(Items listed in a dataset)
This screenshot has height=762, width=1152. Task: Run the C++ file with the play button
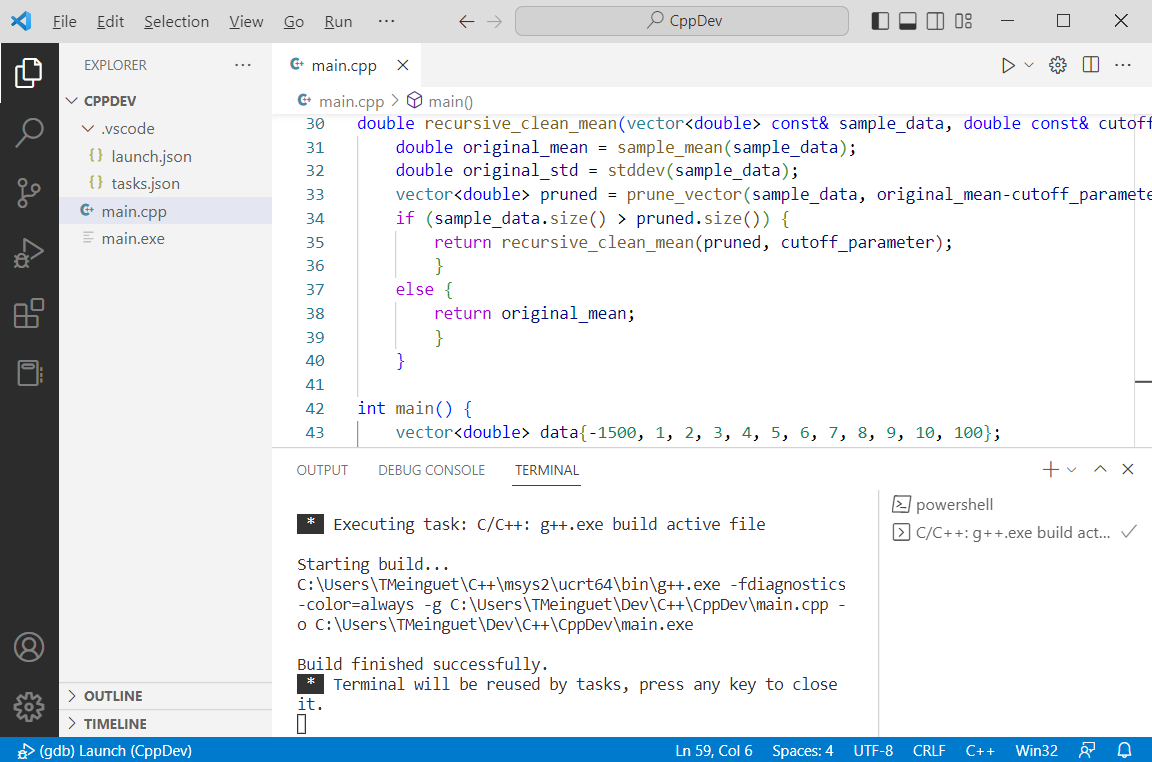(x=1010, y=64)
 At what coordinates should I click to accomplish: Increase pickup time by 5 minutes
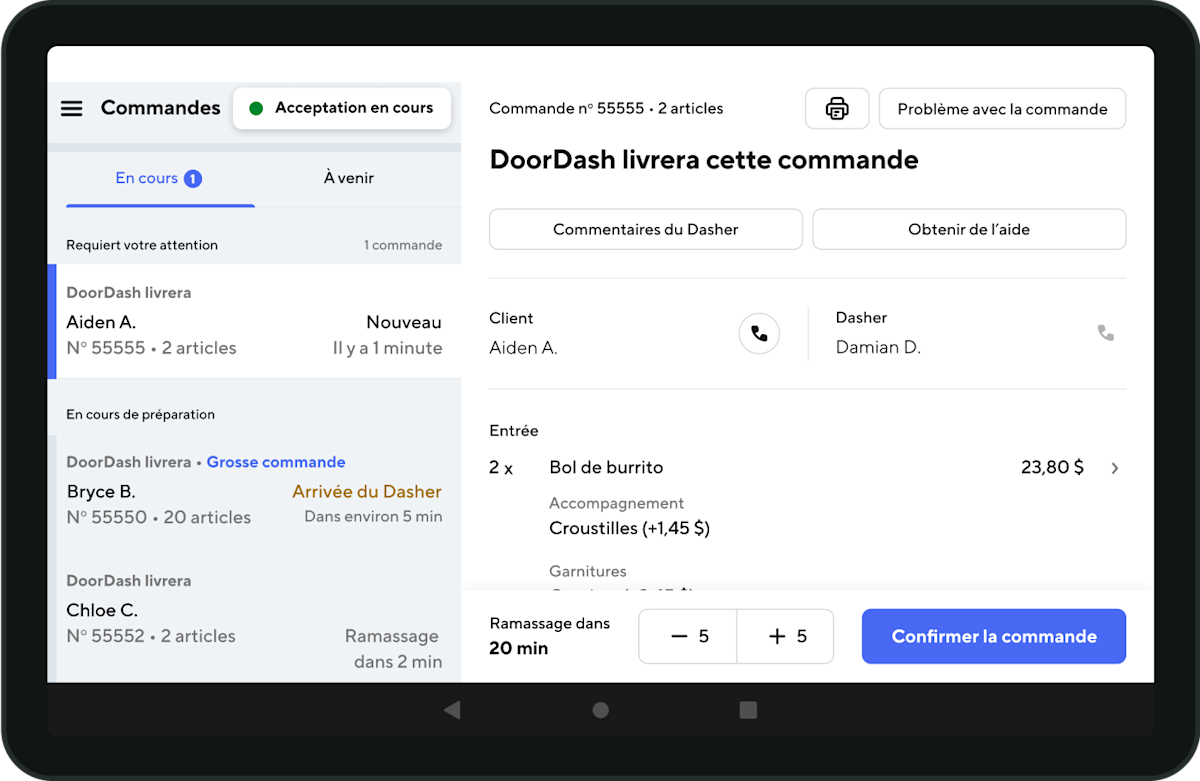click(x=785, y=636)
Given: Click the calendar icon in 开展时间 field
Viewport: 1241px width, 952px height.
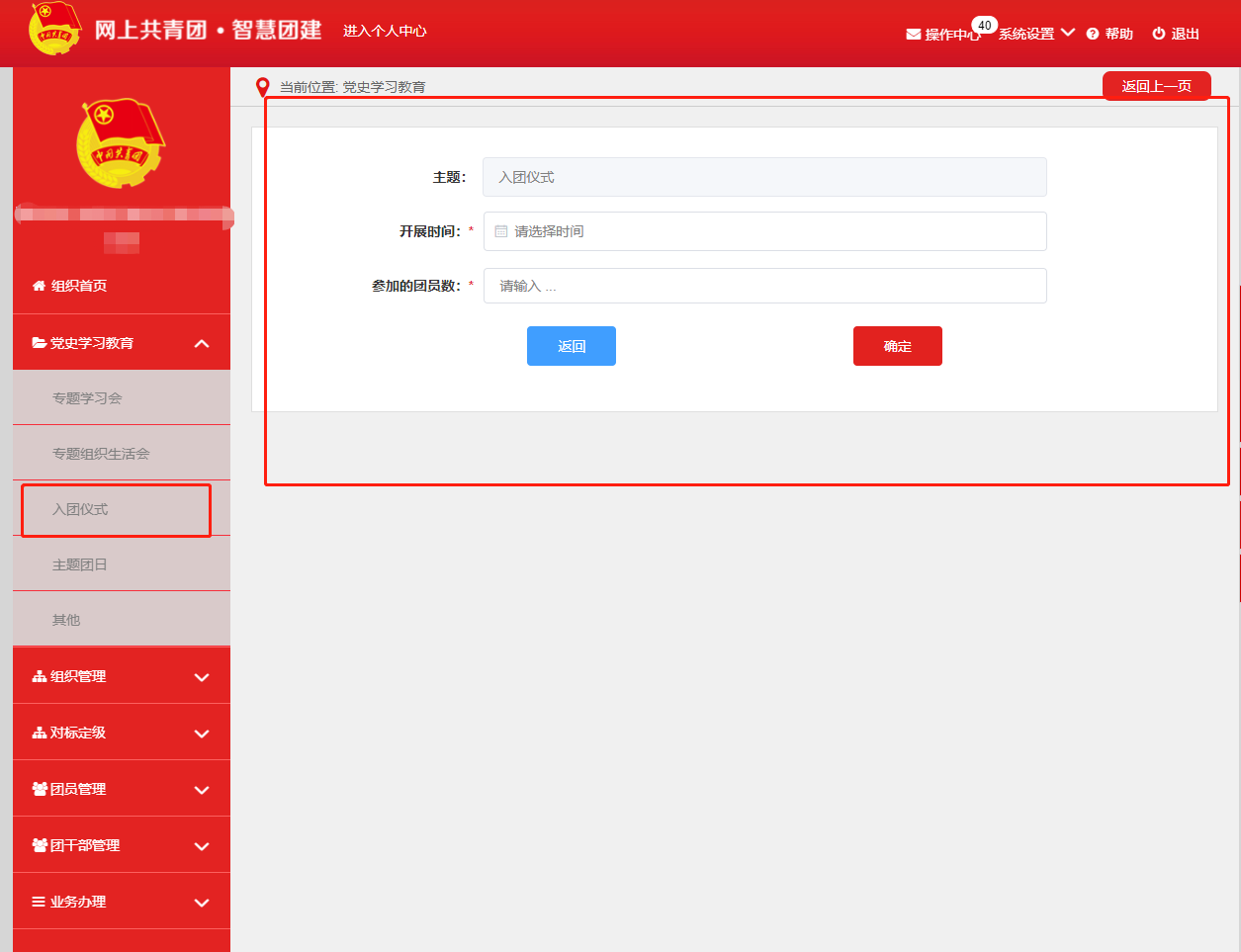Looking at the screenshot, I should (501, 231).
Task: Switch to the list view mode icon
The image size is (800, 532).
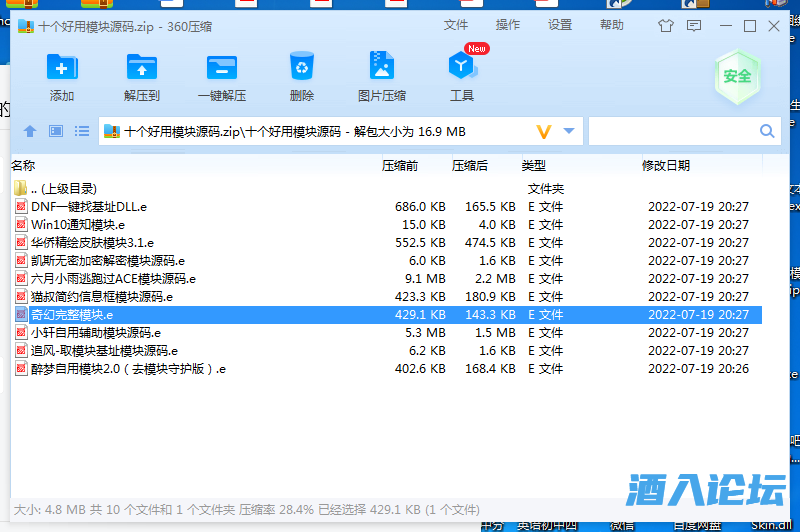Action: pos(82,131)
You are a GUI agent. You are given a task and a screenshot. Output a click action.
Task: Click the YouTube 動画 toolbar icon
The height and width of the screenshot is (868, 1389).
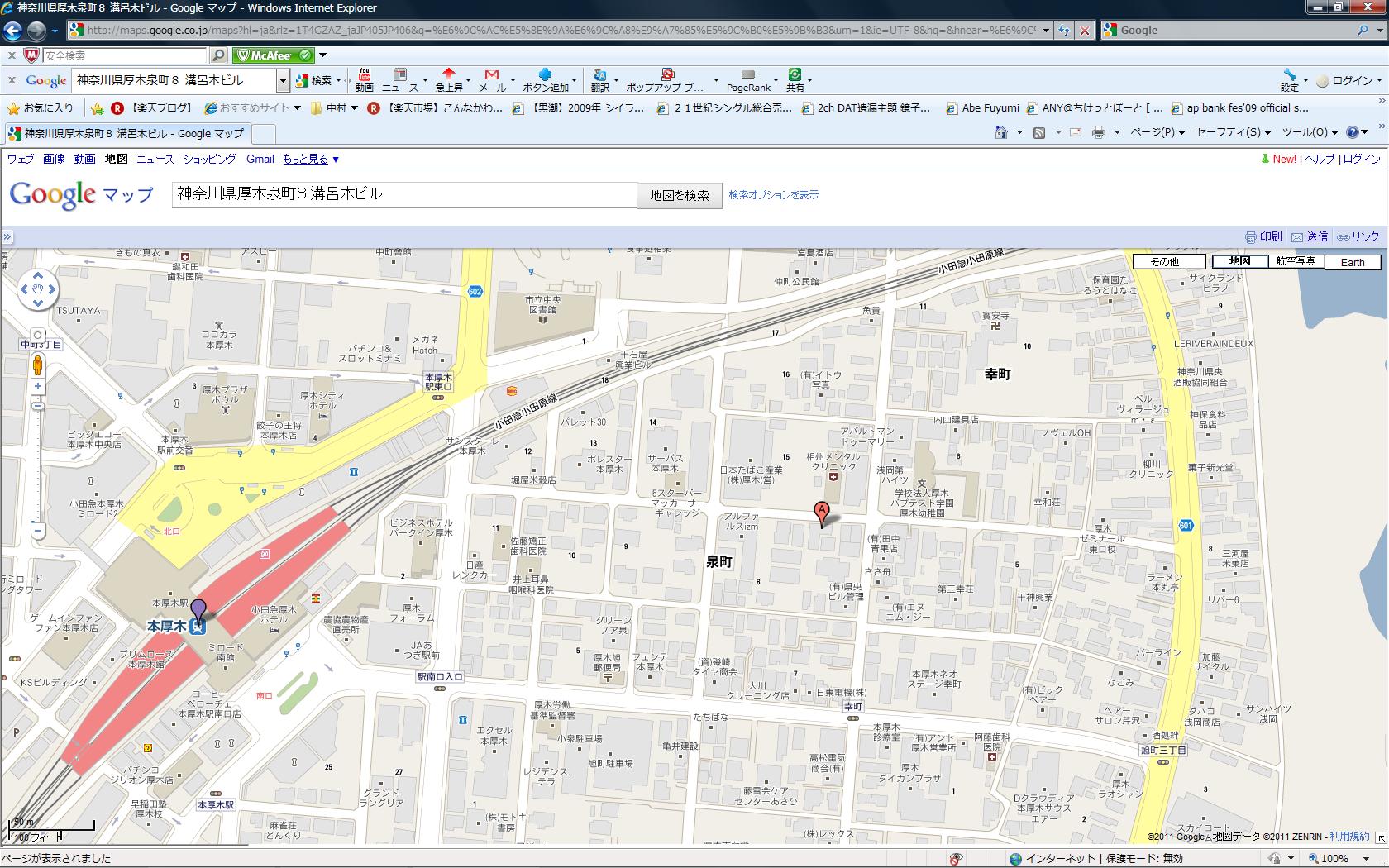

> [What is being asked]
Quote the data above in full and without alteration; skip the pictures.

> [Response below]
This screenshot has height=762, width=1152. Task: Run the C++ file with the play button
(x=1010, y=64)
 At what coordinates should I click to accomplish: Increase pickup time by 5 minutes
click(x=785, y=636)
Given: Click the calendar icon in 开展时间 field
Viewport: 1241px width, 952px height.
Looking at the screenshot, I should (501, 231).
Task: Switch to the list view mode icon
The image size is (800, 532).
Action: pos(82,131)
You are a GUI agent. You are given a task and a screenshot. Output a click action.
Task: Click the YouTube 動画 toolbar icon
The height and width of the screenshot is (868, 1389).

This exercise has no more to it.